Take the line that holds "Task: Click the Erstellungszeit" and every line after it to the end of the entries, and repeat them exactly without the pictures.

- **Data for processing**:
========
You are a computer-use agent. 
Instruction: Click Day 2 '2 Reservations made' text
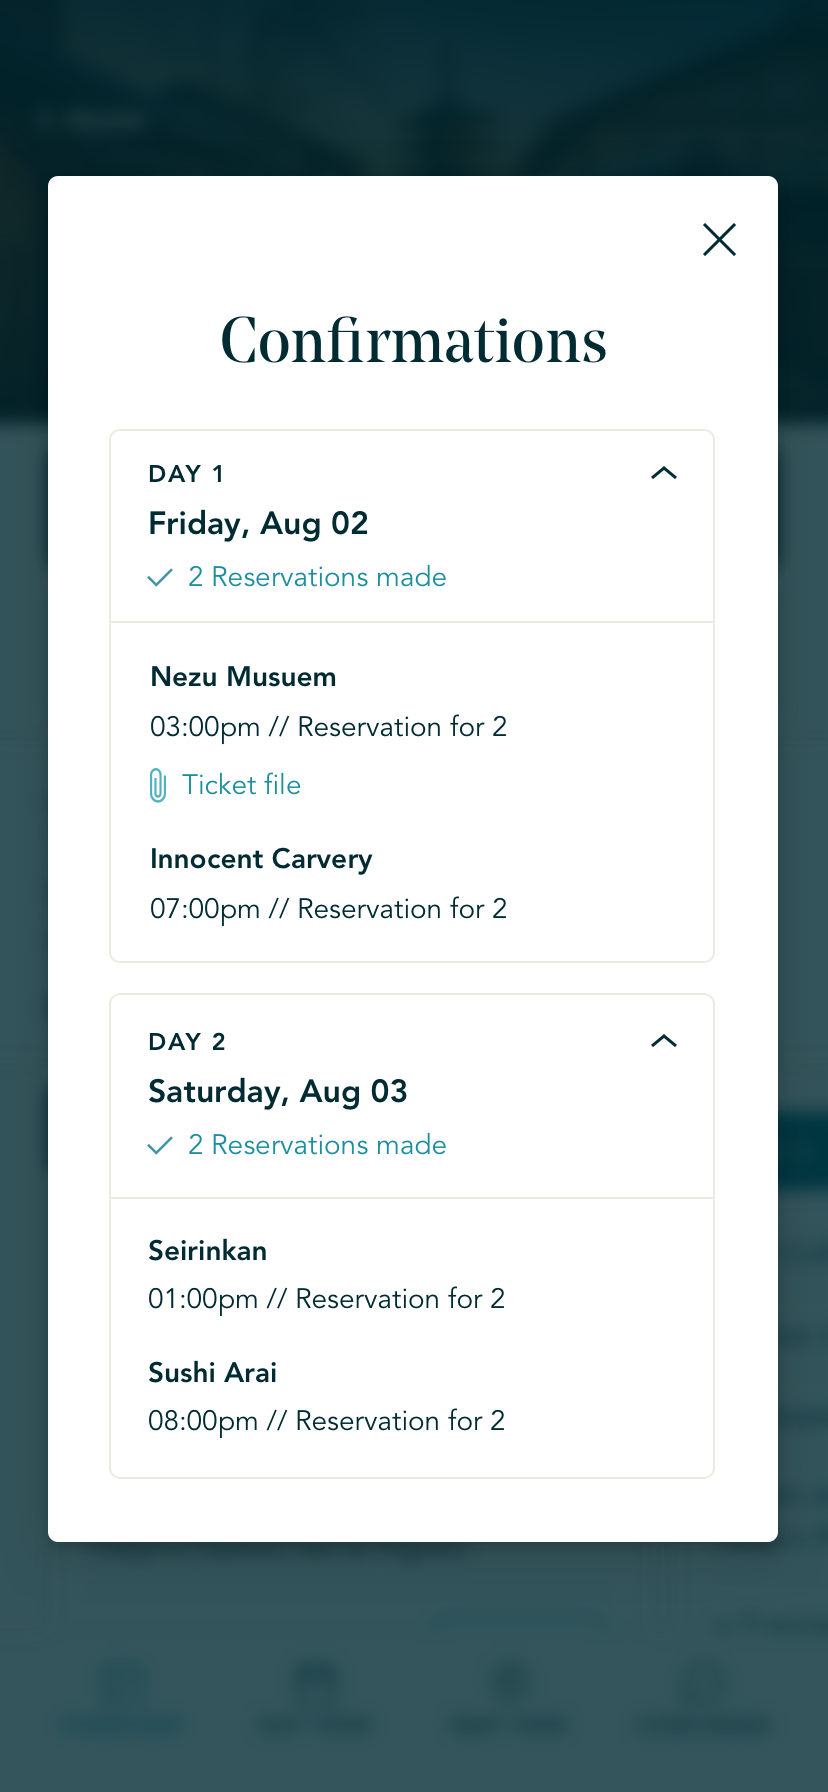(x=317, y=1145)
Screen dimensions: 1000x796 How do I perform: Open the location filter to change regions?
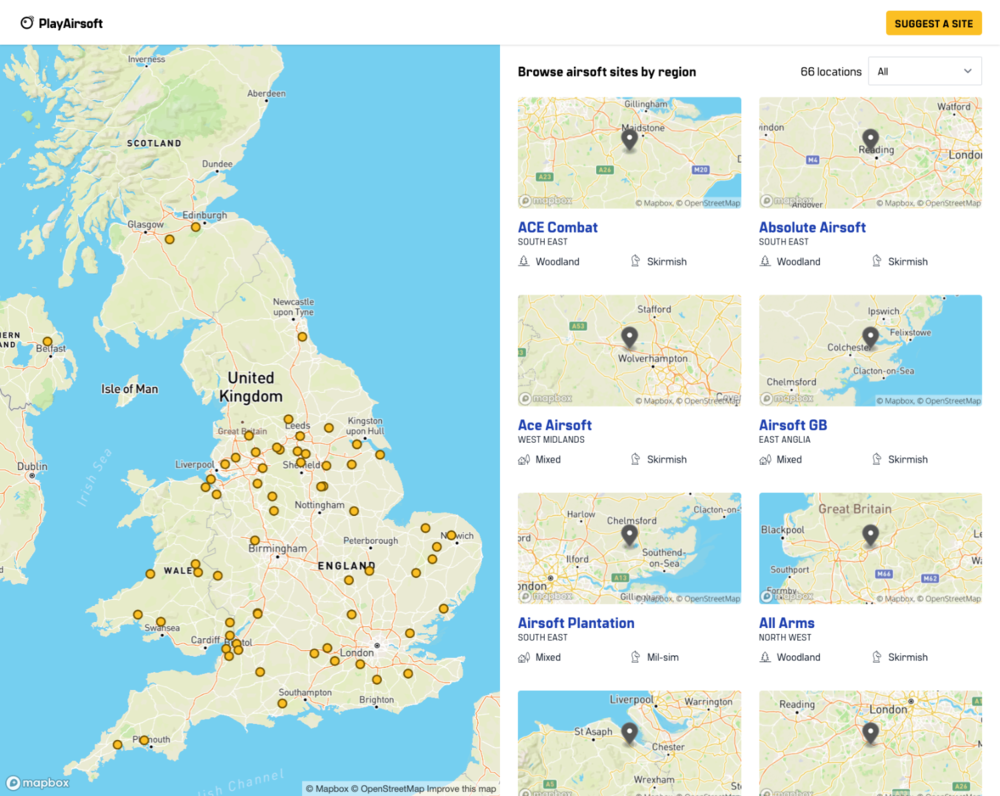point(923,71)
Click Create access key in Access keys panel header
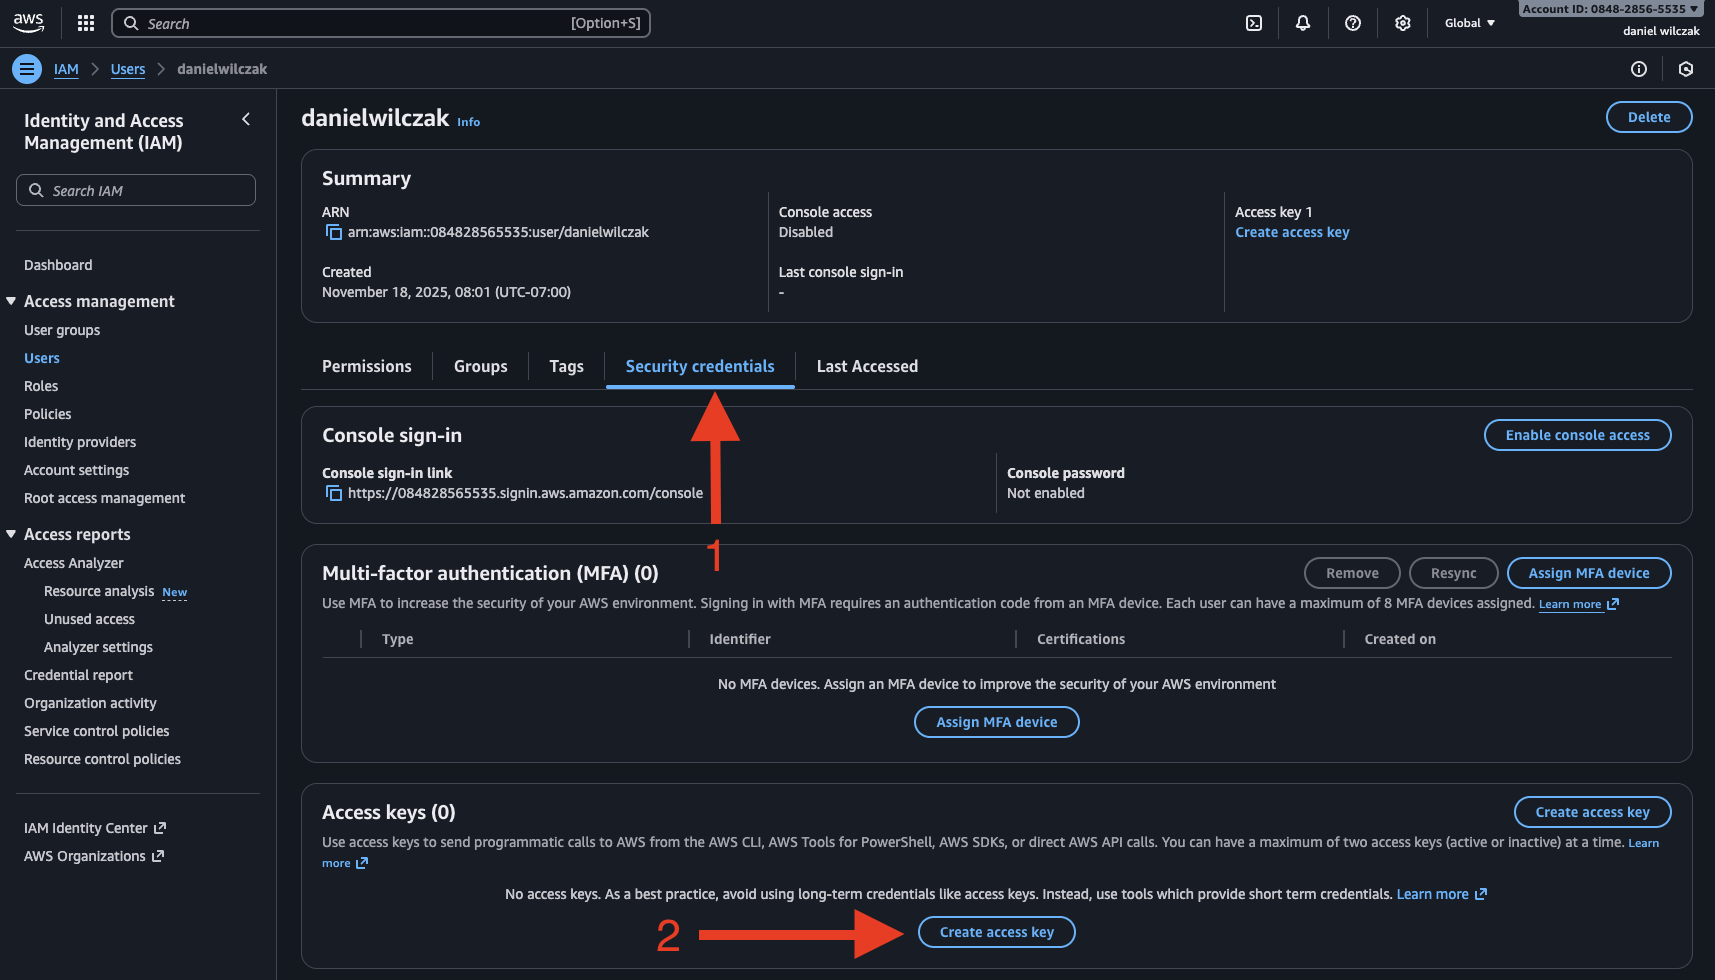The width and height of the screenshot is (1715, 980). coord(1592,812)
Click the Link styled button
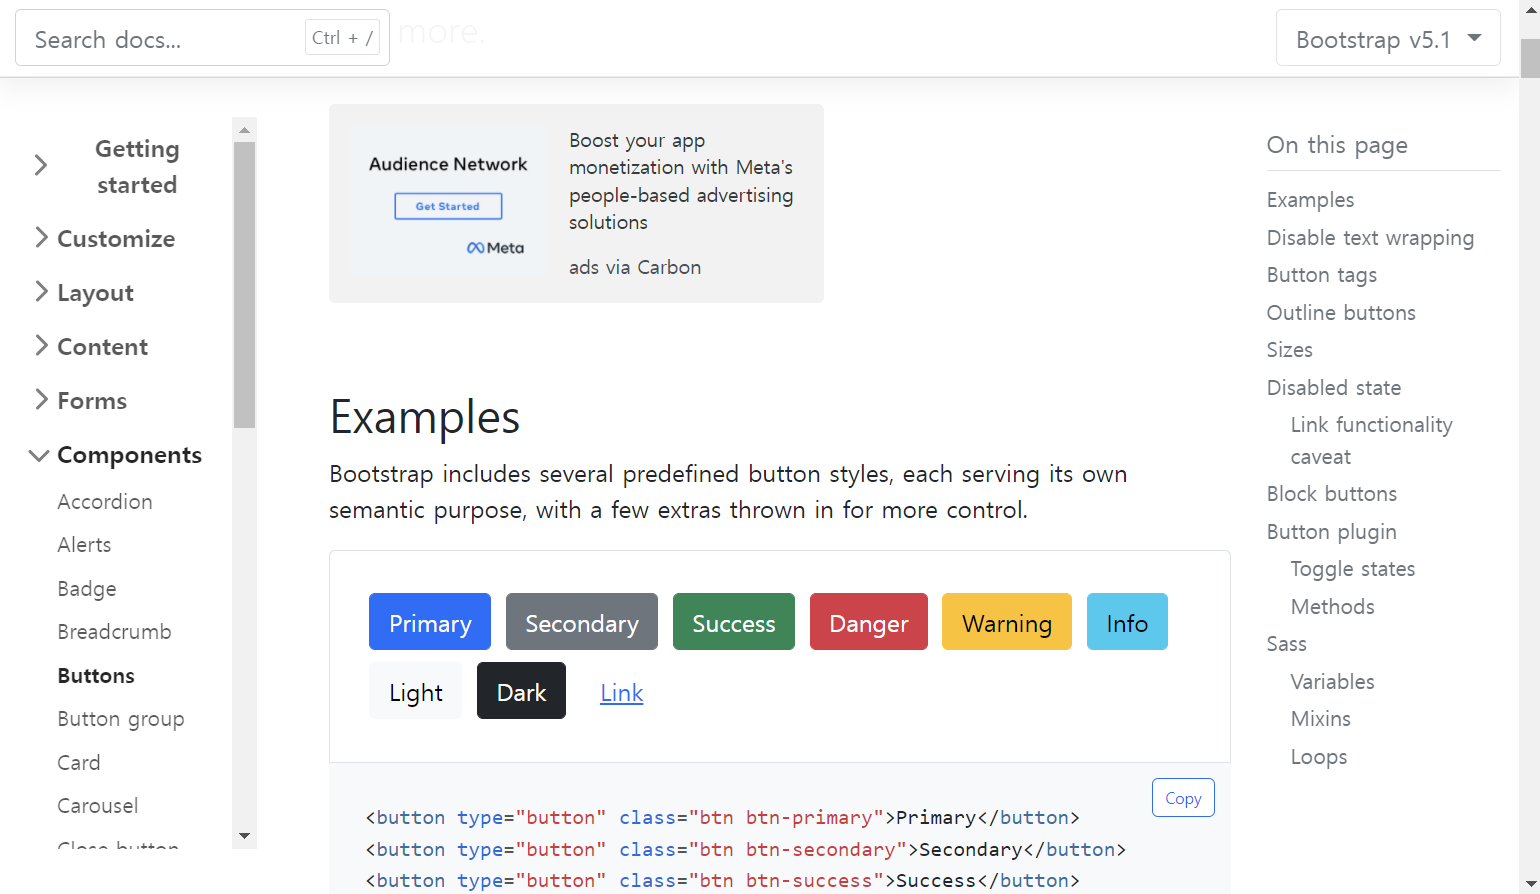 [x=622, y=692]
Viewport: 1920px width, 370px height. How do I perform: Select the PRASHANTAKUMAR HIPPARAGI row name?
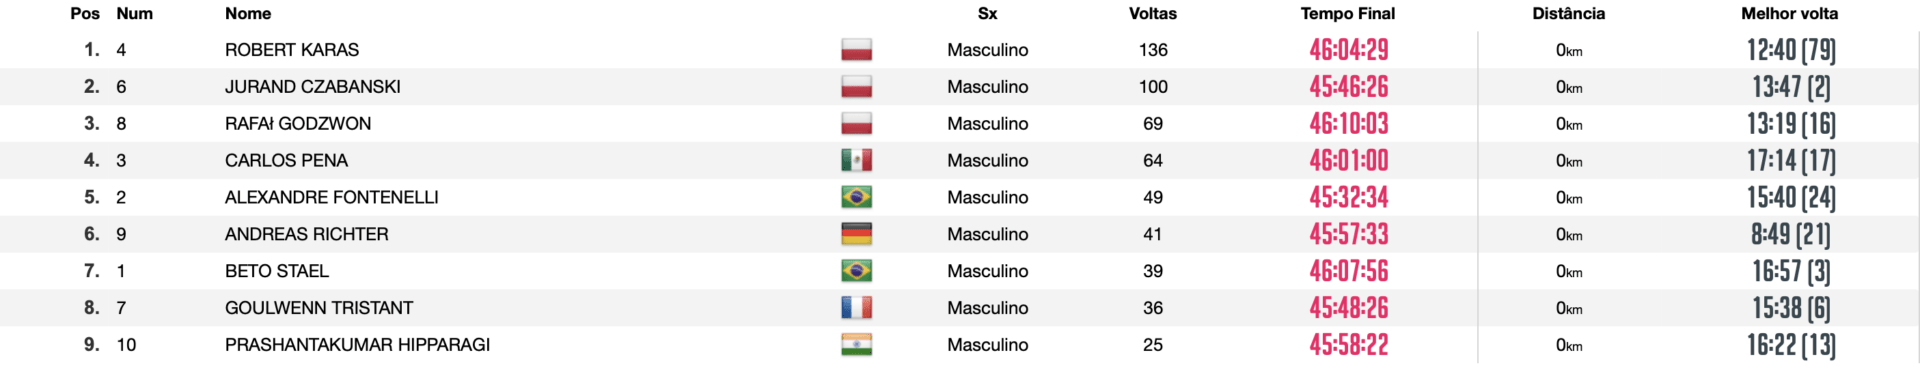pos(358,345)
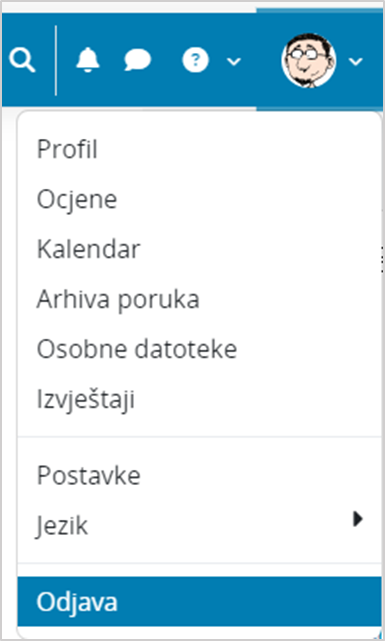
Task: Click the user avatar picture
Action: (x=309, y=61)
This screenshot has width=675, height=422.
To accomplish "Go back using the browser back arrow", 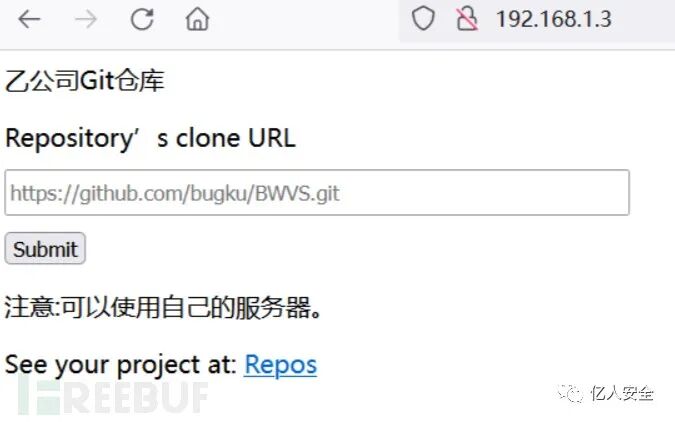I will tap(29, 19).
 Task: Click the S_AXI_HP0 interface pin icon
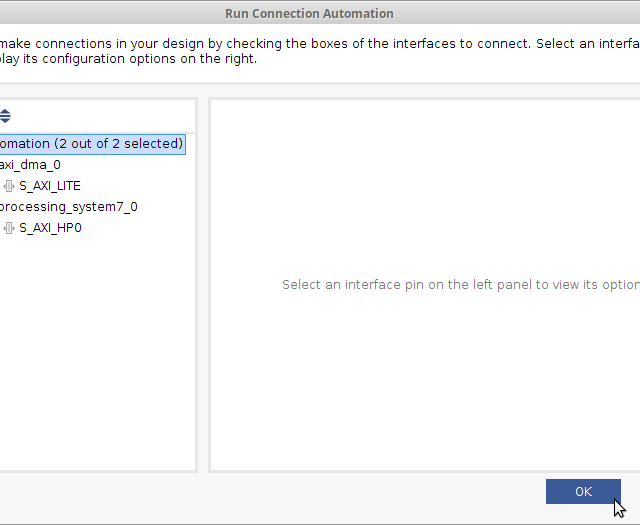[x=9, y=228]
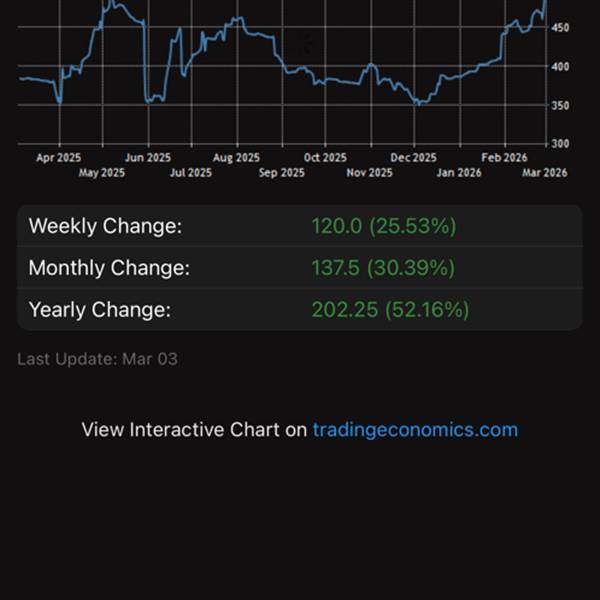The height and width of the screenshot is (600, 600).
Task: Click the View Interactive Chart on text
Action: 194,430
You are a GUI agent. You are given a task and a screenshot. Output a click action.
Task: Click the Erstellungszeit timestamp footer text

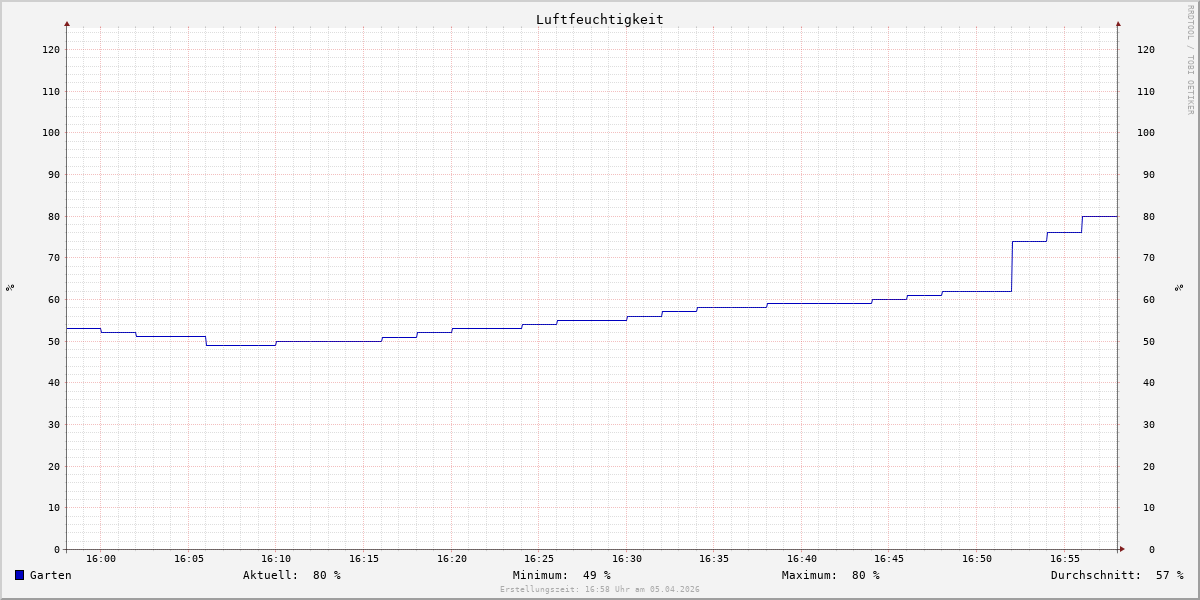point(599,589)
========
- **Written response**:
Task: Click the Erstellungszeit timestamp footer text

point(599,589)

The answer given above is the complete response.